Stored items →
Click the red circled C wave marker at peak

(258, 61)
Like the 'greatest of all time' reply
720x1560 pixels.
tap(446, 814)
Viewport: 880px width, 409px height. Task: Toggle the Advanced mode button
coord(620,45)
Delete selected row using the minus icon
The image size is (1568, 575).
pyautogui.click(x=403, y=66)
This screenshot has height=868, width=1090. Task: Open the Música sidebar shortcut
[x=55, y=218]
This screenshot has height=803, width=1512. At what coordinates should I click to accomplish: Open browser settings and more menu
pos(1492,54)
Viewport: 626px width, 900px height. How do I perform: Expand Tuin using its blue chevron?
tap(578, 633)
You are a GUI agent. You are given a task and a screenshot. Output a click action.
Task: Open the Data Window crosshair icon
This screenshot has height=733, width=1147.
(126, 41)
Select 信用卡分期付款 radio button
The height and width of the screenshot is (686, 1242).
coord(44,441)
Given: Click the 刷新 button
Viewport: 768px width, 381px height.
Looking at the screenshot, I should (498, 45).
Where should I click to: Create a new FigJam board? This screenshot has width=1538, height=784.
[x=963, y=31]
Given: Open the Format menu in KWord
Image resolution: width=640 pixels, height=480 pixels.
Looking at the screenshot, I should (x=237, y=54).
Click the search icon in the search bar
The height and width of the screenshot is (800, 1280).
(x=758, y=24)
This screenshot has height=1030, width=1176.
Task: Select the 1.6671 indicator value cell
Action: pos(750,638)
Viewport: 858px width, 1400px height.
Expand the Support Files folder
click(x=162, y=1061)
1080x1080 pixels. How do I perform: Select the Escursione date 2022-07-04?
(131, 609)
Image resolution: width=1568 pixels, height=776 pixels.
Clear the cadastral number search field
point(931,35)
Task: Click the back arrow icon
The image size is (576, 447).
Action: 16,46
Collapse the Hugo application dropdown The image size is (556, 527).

Your instructions → An exact reproduction of all the records is needed.

Expected output →
Click the red circled C wave marker at peak

(258, 61)
Like the 'greatest of all time' reply
720x1560 pixels.
tap(446, 814)
Viewport: 880px width, 409px height. Task: Toggle the Advanced mode button
coord(620,45)
Delete selected row using the minus icon
The image size is (1568, 575).
pyautogui.click(x=403, y=66)
This screenshot has height=868, width=1090. Task: Open the Música sidebar shortcut
[x=55, y=218]
This screenshot has height=803, width=1512. At what coordinates should I click to accomplish: Open browser settings and more menu
pos(1492,54)
Viewport: 626px width, 900px height. How do I perform: Expand Tuin using its blue chevron?
tap(578, 633)
You are a GUI agent. You are given a task and a screenshot. Output a click action.
Task: Open the Data Window crosshair icon
This screenshot has height=733, width=1147.
(126, 41)
Select 信用卡分期付款 radio button
The height and width of the screenshot is (686, 1242).
coord(44,441)
Given: Click the 刷新 button
Viewport: 768px width, 381px height.
Looking at the screenshot, I should (498, 45).
Where should I click to: Create a new FigJam board? This screenshot has width=1538, height=784.
[x=963, y=31]
Given: Open the Format menu in KWord
Image resolution: width=640 pixels, height=480 pixels.
Looking at the screenshot, I should (x=237, y=54).
Click the search icon in the search bar
The height and width of the screenshot is (800, 1280).
(x=758, y=24)
This screenshot has height=1030, width=1176.
Task: Select the 1.6671 indicator value cell
Action: pos(750,638)
Viewport: 858px width, 1400px height.
Expand the Support Files folder
click(x=162, y=1061)
1080x1080 pixels. How do I perform: Select the Escursione date 2022-07-04?
(131, 609)
Image resolution: width=1568 pixels, height=776 pixels.
Clear the cadastral number search field
point(931,35)
Task: Click the back arrow icon
The image size is (576, 447).
Action: 16,46
Collapse the Hugo application dropdown The image size is (556, 527).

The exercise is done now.